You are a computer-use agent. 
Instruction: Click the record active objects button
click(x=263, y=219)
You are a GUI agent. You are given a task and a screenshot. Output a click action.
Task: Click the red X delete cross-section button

—————

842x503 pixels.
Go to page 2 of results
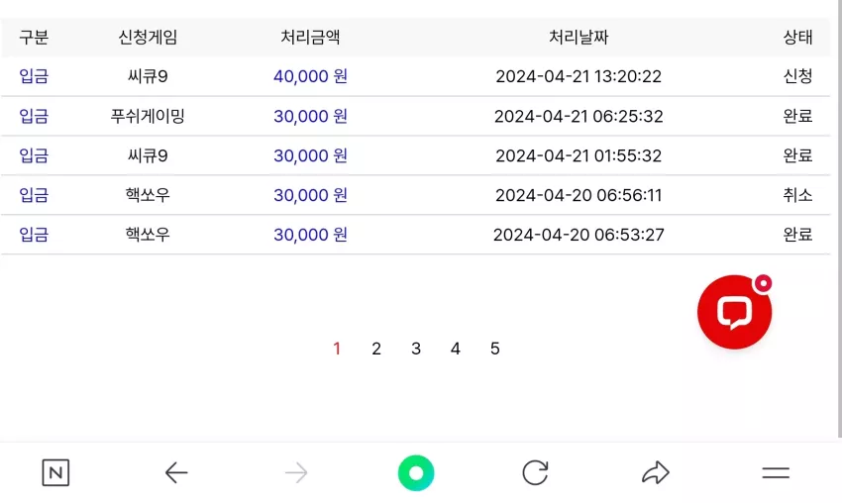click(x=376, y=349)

—————

[What you are asked to do]: Reproduce the lines of the entries above from the one with "You are a GUI" to the one with "Task: Click the", both included, exactly and without any other line.

[Exercise output]:
You are a GUI agent. You are given a task and a screenshot. Output a click action.
Task: Click the red X delete cross-section button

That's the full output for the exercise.